_Exercise aim_:
Reproduce the data below verbatim, keeping every line as it is.

_Input records_:

----------

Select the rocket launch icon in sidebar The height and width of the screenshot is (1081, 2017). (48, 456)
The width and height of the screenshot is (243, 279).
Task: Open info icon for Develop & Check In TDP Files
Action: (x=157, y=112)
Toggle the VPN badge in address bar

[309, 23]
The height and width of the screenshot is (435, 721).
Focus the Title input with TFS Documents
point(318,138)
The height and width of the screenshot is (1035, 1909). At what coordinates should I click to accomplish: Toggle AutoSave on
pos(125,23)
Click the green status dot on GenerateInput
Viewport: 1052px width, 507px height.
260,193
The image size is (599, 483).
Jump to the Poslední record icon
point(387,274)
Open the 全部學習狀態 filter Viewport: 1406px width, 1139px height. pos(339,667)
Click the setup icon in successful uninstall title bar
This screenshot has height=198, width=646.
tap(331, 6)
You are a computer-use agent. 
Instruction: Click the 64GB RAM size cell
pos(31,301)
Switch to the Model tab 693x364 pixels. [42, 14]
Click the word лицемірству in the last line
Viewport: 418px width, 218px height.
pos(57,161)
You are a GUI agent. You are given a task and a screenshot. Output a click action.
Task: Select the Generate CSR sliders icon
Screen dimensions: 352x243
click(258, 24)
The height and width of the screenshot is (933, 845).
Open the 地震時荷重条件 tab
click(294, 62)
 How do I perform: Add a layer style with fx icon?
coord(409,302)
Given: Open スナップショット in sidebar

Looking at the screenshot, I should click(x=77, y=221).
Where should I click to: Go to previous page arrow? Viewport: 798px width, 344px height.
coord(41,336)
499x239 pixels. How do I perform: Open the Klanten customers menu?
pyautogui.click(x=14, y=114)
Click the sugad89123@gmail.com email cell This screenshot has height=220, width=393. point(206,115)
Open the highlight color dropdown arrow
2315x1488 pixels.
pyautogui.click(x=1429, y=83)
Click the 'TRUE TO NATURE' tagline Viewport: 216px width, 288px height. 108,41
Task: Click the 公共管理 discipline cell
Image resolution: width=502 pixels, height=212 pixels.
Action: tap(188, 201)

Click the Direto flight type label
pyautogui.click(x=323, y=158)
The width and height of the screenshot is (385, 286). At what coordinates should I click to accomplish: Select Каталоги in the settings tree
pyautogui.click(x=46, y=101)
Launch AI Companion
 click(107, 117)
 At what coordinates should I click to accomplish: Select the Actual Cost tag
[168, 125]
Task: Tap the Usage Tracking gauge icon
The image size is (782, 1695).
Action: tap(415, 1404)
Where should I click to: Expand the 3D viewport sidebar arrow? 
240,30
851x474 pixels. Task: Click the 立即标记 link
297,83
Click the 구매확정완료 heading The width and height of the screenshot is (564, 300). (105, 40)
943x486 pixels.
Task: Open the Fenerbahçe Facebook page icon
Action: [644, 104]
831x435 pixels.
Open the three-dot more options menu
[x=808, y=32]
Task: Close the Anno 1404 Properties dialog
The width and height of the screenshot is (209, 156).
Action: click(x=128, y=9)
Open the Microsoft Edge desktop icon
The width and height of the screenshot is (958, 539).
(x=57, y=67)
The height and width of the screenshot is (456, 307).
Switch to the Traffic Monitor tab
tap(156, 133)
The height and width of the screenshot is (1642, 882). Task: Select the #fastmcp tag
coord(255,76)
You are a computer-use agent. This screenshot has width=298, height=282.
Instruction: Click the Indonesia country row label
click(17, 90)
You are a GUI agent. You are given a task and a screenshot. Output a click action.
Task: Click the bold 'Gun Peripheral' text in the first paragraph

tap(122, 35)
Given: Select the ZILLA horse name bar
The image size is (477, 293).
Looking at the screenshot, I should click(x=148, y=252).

----------

_Answer for this exercise_:
Select the rocket launch icon in sidebar The height and width of the screenshot is (1081, 2017). (48, 456)
The width and height of the screenshot is (243, 279).
Task: Open info icon for Develop & Check In TDP Files
Action: (x=157, y=112)
Toggle the VPN badge in address bar

[309, 23]
The height and width of the screenshot is (435, 721).
Focus the Title input with TFS Documents
point(318,138)
The height and width of the screenshot is (1035, 1909). At what coordinates should I click to accomplish: Toggle AutoSave on
pos(125,23)
Click the green status dot on GenerateInput
Viewport: 1052px width, 507px height.
260,193
The image size is (599, 483).
Jump to the Poslední record icon
point(387,274)
Open the 全部學習狀態 filter Viewport: 1406px width, 1139px height. pos(339,667)
Click the setup icon in successful uninstall title bar
This screenshot has height=198, width=646.
tap(331, 6)
You are a computer-use agent. 
Instruction: Click the 64GB RAM size cell
pos(31,301)
Switch to the Model tab 693x364 pixels. [42, 14]
Click the word лицемірству in the last line
Viewport: 418px width, 218px height.
pos(57,161)
You are a GUI agent. You are given a task and a screenshot. Output a click action.
Task: Select the Generate CSR sliders icon
Screen dimensions: 352x243
click(258, 24)
The height and width of the screenshot is (933, 845).
Open the 地震時荷重条件 tab
click(294, 62)
 How do I perform: Add a layer style with fx icon?
coord(409,302)
Given: Open スナップショット in sidebar

Looking at the screenshot, I should click(x=77, y=221).
Where should I click to: Go to previous page arrow? Viewport: 798px width, 344px height.
coord(41,336)
499x239 pixels. How do I perform: Open the Klanten customers menu?
pyautogui.click(x=14, y=114)
Click the sugad89123@gmail.com email cell This screenshot has height=220, width=393. point(206,115)
Open the highlight color dropdown arrow
2315x1488 pixels.
pyautogui.click(x=1429, y=83)
Click the 'TRUE TO NATURE' tagline Viewport: 216px width, 288px height. 108,41
Task: Click the 公共管理 discipline cell
Image resolution: width=502 pixels, height=212 pixels.
Action: tap(188, 201)

Click the Direto flight type label
pyautogui.click(x=323, y=158)
The width and height of the screenshot is (385, 286). At what coordinates should I click to accomplish: Select Каталоги in the settings tree
pyautogui.click(x=46, y=101)
Launch AI Companion
 click(107, 117)
 At what coordinates should I click to accomplish: Select the Actual Cost tag
[168, 125]
Task: Tap the Usage Tracking gauge icon
The image size is (782, 1695).
Action: tap(415, 1404)
Where should I click to: Expand the 3D viewport sidebar arrow? 
240,30
851x474 pixels. Task: Click the 立即标记 link
297,83
Click the 구매확정완료 heading The width and height of the screenshot is (564, 300). (105, 40)
943x486 pixels.
Task: Open the Fenerbahçe Facebook page icon
Action: [644, 104]
831x435 pixels.
Open the three-dot more options menu
[x=808, y=32]
Task: Close the Anno 1404 Properties dialog
The width and height of the screenshot is (209, 156).
Action: click(x=128, y=9)
Open the Microsoft Edge desktop icon
The width and height of the screenshot is (958, 539).
(x=57, y=67)
The height and width of the screenshot is (456, 307).
Switch to the Traffic Monitor tab
tap(156, 133)
The height and width of the screenshot is (1642, 882). Task: Select the #fastmcp tag
coord(255,76)
You are a computer-use agent. This screenshot has width=298, height=282.
Instruction: Click the Indonesia country row label
click(17, 90)
You are a GUI agent. You are given a task and a screenshot. Output a click action.
Task: Click the bold 'Gun Peripheral' text in the first paragraph

tap(122, 35)
Given: Select the ZILLA horse name bar
The image size is (477, 293).
Looking at the screenshot, I should click(x=148, y=252).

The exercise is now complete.